Applied Water Science ( IF 5.7 ) Pub Date : 2024-08-08 , DOI: 10.1007/s13201-024-02250-y Taha Mansouri , Javad Varvani , Hamid Toranjzar , Nourollah Abdi , Abbas Ahmadi
Vegetation density extraction is influenced by the characteristics of satellite images, vegetation type, classification algorithm, and region, but there is little information about multispectral imaging (MSI). Studying the compatibility of the information content of sensors to replace sensors in areas where there is no easy access to their data is necessary for remote sensing (RS) studies. This study aims to assess the suitability of MSI from Sentinel-2 and Spot-5 satellites for generating pasture density maps. The Middle Kashkan watershed in the Lorestan Province of Iran was the study area. Geometric correction of the images was performed using ground control points (GCP) and the area's digital elevation model, achieving an accuracy of 0.21 pixels or better. Supervised classification techniques including parallelogram, minimal distance, maximum likelihood, and artificial neural network (ANN) algorithms were applied to the primary MSI of each satellite, as well as the integrated image of Spot-5 and the resulting pasture density map. Three density categories were considered: 5–25%, 25–50%, and over 50%. To validate the accuracy of the classification, a ground truth map of the region was created by interpreting a referenced official digital orthophotomosaic image at a scale of 1:40,000. Comparative analysis of the classified images revealed that the Sentinel-2 image with PCA-2-8 band composition and ANN classification algorithm yielded superior results, with an overall accuracy of 65.72% and a kappa coefficient of 0.08, compared to the Spot-5 image with PCA-3-1 band composition and the ANN classification algorithm. Spot-5 satellite images demonstrated greater effectiveness in generating pasture cover maps across the three density categories. These findings suggest that satellite images with suitable spatial and spectral resolution can be effectively utilized for generating accurate pasture density maps and monitoring long-term pasture preservation, particularly in regions characterized by high aerial photography altitudes in pasture areas. This approach holds the potential for effective pasture management and conservation efforts on a global scale.
中文翻译:
评估牧场覆盖密度绘图:Sentinel-2 和 Spot-5 多光谱传感器图像的比较分析
植被密度提取受卫星图像特征、植被类型、分类算法和区域的影响,但关于多光谱成像(MSI)的信息很少。研究传感器信息内容的兼容性,以在无法轻松访问其数据的地区替换传感器,对于遥感(RS)研究来说是必要的。
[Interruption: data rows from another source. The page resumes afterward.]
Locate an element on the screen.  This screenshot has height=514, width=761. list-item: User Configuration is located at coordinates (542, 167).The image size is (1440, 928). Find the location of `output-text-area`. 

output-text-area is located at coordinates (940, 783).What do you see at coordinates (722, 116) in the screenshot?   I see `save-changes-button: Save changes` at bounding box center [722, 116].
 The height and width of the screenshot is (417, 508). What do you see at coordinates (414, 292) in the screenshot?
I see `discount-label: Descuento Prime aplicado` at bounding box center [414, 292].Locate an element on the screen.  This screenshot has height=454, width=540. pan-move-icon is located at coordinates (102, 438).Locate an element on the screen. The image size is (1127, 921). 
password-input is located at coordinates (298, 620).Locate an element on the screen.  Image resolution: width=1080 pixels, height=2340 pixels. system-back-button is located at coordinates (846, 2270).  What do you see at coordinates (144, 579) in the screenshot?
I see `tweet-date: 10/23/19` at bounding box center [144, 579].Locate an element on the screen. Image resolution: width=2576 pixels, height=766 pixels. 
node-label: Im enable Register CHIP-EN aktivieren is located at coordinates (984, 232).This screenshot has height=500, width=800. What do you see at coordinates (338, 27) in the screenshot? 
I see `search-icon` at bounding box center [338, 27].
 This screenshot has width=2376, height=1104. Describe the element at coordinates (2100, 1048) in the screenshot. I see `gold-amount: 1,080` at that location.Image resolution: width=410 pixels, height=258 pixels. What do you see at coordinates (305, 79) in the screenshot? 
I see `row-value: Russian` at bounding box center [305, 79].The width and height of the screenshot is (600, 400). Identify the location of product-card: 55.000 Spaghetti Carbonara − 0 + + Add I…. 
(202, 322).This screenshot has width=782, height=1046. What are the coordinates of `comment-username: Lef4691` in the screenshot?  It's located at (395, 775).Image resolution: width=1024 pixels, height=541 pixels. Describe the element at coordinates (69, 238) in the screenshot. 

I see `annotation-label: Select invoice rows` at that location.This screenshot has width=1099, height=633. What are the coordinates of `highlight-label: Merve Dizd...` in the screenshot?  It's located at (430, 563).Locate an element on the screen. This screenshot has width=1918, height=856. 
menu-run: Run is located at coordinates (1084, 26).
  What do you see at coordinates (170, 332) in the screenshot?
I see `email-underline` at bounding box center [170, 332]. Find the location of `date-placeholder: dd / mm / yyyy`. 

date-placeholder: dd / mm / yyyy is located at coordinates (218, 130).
本研究旨在评估 Sentinel-2 和 Spot-5 卫星的 MSI 用于生成牧场密度图的适用性。伊朗洛雷斯坦省的中卡什坎流域是研究区域。使用地面控制点 (GCP) 和该区域的数字高程模型对图像进行几何校正,达到 0.21 像素或更好的精度。将包括平行四边形、最小距离、最大似然和人工神经网络 (ANN) 算法在内的监督分类技术应用于每颗卫星的主要 MSI、Spot-5 的集成图像和由此产生的牧场密度图。考虑了三个密度类别:5-25%、25-50% 和 50% 以上。为了验证分类的准确性,通过解释比例为 1:40,000 的参考官方数字正射马赛克图像,创建了该区域的地面实况地图。对分类图像的比较分析表明,与 Spot-5 图像相比,采用 PCA-2-8 波段组成和 ANN 分类算法的 Sentinel-2 图像取得了优异的结果,总体准确率为 65.72%,kappa 系数为 0.08具有 PCA-3-1 波段组成和 ANN 分类算法。 Spot-5 卫星图像显示在生成三个密度类别的牧场覆盖图方面具有更大的效率。 这些发现表明,具有适当空间和光谱分辨率的卫星图像可以有效地用于生成准确的牧场密度图和监测长期牧场保护,特别是在牧场地区航空摄影高度较高的地区。这种方法具有在全球范围内进行有效牧场管理和保护工作的潜力。